Recurso da montadora foi aceito pelo desembargador do TJ-RS. Medida atingia os proprietários de veículos Fox, Novo Gol e Voyage.
Suposto problema atinge três modelos da marca fabricados em 2009 (Foto: Divulgação)O Tribunal de Justiça do Rio Grande do Sul (TJ-RS) revogou no início da noite desta quinta-feira (15) a decisão liminar que obrigava a Volkswagen a fazer um recall para cerca de 400 mil veículos em todo o país. A medida tinha como objetivo verificar o desgaste prematuro dos motores de automóveis Novo Gol, Fox e Voyage fabricados em 2009.
A decisão é do desembargador Carlos Cini Marchionatti, da 20ª Câmara Cível do TJ-RS, que acolheu o recurso da montadora. Segundo o magistrado, a decisão anterior poderia causar dano “irreparável” ao nome e prestígio da fabricante, além de onerar toda a indústria automobilística nacional.
Na sentença, o juiz Marchionatti sustentou ainda que a Volkswagen “prima pela qualidade da sua produção e dos serviços das concessionárias autorizadas, peculiar às fábricas de veículos automotores, produção e serviços submetidos às exigências técnicas mais rigorosas”.
A liminar que obrigava a fabricante de veículos a convocar o recall havia sido expedida no dia 7 de janeiro, pela juíza substituta da 15ª Vara Cível da capital, Carla Della Giustina, após ação civil pública ajuizada pela Promotoria de Defesa do Consumidor de Porto Alegre.
Fox 1.0 (chassis 94000017 a 94165002),
Novo Gol 1.0 (chassis 9P000001 a AP 077821) e
Voyage 1.0 (chassis 9T000001 a AT157948),
todos do ano/modelo 2009/2010.
De acordo com o Ministério Público (MP), os motores desses veículos
apresentam ruídos atípicos em baixa rotação. Em comunicado oficial
divulgado no sábado (12), a Volkswagen afirmou que constatou o problema
há quatro anos e que ele não representa riscos à segurança do
consumidor.Na época, a montadora convocou uma campanha chamada de “oficina ativa” e convocou os proprietários dos três modelos a trocarem o óleo do motor, alegando que o problema era causado pelo uso de um outro tipo de lubrificante.

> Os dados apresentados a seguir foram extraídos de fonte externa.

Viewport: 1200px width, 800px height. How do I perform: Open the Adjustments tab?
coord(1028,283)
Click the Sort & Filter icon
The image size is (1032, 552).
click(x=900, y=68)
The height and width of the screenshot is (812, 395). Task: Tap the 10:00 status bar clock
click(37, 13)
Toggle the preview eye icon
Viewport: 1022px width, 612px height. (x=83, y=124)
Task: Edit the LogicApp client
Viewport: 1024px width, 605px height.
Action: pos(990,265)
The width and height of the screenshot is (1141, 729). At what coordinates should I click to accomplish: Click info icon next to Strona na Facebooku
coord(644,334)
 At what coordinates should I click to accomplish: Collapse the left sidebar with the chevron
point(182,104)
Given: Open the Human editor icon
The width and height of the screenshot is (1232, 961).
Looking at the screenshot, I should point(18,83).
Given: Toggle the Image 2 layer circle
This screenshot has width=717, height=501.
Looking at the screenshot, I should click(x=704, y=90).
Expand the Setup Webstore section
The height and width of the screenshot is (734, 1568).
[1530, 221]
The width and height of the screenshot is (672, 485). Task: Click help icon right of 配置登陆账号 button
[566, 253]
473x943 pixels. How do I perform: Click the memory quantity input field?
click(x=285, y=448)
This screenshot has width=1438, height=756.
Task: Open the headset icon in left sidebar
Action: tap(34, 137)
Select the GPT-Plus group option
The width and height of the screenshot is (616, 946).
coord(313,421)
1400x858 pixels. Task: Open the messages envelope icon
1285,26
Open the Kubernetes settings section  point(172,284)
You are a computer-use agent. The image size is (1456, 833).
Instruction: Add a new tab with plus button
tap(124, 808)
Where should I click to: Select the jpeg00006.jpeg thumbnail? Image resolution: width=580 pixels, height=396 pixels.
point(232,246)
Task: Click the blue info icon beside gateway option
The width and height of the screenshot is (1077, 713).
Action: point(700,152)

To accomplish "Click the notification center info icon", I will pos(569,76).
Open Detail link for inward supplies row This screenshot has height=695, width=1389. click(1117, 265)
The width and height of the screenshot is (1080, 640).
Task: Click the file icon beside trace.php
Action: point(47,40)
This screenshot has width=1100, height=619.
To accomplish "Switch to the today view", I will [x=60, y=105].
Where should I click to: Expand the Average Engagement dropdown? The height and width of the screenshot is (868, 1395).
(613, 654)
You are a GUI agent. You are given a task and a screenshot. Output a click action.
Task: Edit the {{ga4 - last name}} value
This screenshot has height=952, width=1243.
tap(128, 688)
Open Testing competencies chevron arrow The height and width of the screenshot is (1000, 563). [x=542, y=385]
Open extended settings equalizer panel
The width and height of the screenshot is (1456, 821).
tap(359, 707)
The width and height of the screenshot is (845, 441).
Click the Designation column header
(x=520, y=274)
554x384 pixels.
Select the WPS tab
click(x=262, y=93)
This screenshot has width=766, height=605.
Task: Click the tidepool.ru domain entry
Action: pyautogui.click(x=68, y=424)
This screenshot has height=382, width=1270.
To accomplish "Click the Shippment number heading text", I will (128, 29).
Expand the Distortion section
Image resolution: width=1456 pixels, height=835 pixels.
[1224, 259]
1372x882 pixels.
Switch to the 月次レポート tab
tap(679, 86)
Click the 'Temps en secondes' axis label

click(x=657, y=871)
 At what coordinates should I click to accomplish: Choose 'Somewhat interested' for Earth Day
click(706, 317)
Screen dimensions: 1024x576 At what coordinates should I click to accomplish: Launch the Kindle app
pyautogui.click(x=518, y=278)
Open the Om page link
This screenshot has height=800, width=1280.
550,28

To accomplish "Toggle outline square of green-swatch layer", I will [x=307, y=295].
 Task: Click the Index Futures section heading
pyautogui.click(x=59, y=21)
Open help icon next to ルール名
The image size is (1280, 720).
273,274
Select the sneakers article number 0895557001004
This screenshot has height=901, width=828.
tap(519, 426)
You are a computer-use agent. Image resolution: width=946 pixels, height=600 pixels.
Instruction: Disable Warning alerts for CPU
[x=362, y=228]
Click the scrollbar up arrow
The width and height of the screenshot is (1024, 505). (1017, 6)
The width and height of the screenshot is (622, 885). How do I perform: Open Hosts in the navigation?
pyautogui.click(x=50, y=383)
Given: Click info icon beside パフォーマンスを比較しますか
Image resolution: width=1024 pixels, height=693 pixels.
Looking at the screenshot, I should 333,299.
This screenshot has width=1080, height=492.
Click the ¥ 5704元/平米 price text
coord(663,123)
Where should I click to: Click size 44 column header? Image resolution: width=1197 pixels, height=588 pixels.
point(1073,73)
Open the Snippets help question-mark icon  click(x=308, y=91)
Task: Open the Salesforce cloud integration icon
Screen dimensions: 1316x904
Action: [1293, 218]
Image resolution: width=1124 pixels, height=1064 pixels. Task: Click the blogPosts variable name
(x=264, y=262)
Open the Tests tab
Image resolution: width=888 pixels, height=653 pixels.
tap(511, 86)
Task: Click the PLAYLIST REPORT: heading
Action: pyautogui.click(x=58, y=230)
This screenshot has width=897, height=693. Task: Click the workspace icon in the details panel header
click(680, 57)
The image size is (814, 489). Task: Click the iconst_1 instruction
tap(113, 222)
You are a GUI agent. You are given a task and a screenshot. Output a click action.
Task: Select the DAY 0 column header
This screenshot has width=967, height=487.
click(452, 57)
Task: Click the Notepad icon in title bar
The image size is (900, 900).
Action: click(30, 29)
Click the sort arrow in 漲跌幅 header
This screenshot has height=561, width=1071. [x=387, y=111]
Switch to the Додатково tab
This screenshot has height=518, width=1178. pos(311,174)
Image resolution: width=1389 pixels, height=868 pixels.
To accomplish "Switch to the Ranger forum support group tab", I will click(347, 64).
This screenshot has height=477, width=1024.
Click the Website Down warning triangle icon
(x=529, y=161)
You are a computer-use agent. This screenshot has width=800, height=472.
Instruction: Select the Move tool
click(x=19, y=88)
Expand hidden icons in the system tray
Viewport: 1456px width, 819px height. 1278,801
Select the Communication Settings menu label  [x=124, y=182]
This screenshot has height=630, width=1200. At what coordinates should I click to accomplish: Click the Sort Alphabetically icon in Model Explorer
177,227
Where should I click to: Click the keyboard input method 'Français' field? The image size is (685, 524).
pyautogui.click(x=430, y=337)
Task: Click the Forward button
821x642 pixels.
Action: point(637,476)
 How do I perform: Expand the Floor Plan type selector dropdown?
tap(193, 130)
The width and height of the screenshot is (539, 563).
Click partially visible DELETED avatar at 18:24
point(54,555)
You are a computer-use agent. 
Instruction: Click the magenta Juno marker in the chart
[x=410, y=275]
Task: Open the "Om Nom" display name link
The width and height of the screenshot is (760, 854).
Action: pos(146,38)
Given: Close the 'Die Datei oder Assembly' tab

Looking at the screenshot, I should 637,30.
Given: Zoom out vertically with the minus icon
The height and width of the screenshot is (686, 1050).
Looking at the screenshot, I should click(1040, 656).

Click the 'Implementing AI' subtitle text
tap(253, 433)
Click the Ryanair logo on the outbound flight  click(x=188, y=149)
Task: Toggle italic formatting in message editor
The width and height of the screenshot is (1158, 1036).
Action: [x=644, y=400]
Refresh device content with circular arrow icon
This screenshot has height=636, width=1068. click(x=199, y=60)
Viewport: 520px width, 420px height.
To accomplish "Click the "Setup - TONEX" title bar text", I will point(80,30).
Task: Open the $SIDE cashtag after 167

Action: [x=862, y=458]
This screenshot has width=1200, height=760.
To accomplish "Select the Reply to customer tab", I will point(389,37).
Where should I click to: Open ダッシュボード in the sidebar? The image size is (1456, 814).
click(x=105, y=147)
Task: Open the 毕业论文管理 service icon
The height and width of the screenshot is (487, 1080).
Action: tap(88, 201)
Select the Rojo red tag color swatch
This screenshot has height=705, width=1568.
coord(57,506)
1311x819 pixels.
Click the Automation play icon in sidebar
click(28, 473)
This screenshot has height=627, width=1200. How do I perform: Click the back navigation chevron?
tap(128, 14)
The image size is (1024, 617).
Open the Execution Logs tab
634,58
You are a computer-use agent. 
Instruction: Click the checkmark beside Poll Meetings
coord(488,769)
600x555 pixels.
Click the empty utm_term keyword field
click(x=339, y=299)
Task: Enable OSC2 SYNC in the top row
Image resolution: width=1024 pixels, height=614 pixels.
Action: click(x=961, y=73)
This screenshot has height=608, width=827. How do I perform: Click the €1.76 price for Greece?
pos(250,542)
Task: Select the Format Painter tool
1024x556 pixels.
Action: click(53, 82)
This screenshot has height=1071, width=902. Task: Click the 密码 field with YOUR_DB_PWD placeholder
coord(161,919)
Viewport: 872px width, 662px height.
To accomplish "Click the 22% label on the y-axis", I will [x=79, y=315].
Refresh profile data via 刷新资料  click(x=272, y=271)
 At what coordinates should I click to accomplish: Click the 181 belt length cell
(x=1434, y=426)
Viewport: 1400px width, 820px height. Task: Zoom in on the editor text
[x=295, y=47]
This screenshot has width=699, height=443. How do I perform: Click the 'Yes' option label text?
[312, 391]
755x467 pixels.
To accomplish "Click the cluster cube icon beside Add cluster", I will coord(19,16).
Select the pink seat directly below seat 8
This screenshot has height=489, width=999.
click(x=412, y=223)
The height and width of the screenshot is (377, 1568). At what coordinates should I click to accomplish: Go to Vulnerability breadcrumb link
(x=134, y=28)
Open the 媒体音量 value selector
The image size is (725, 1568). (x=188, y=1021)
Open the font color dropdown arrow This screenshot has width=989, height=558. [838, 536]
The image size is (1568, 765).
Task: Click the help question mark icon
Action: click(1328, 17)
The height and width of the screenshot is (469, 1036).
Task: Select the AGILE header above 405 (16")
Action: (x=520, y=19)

A empresa aumentou o prazo de garantia dos motores de três para quatro anos e recomendou a troca de óleo de seis em seis meses.
Responsável pela ação, o promotor Rossano Biazus, no entanto, diz que há indícios de que houve alteração no processo de fabricação dos motores para reduzir custos e que a troca de óleo, segundo ele, seria apenas uma forma de mascarar um defeito mais grave. Ele diz que o MP tentou realizar uma perícia nos veículos, mas que a montadora se negou. A promotoria ainda pode recorrer da decisão.
A nota oficial da Volkswagen
A Volkswagen do Brasil esclarece que não foi notificada oficialmente da decisão judicial. A empresa, em 2009, constatou o inconveniente, que não representava nenhum risco à integridade física e a segurança do consumidor. A Volkswagen pró-ativamente comunicou e detalhou o fato às autoridades como o DPDC, o Procon e os Ministérios Públicos de diversos estados do Brasil à época, que entenderam o tema e aceitaram a proposta feita pela Volkswagen que para a solução do caso fosse realizada uma campanha de oficina ativa em todas as autorizadas da marca, para verificação e a troca de óleo do motor sem custo para os clientes. Adicionalmente, foi dada uma extensão de garantia aos motores envolvidos na campanha de oficina ativa. A exceção foi o Ministério Público do Rio Grande do Sul. Desde então, a Volkswagen fez diversas apresentações técnicas à entidade daquele estado no sentido de dar todos os esclarecimentos necessários. Surpreendeu-nos portanto a manifestação da justiça riograndense a qual tomamos conhecimento pelos jornais, primeiro por não termos sido notificados, e segundo, pelo assunto não envolver questão ligada a segurança, conforme amplamente divulgado à época.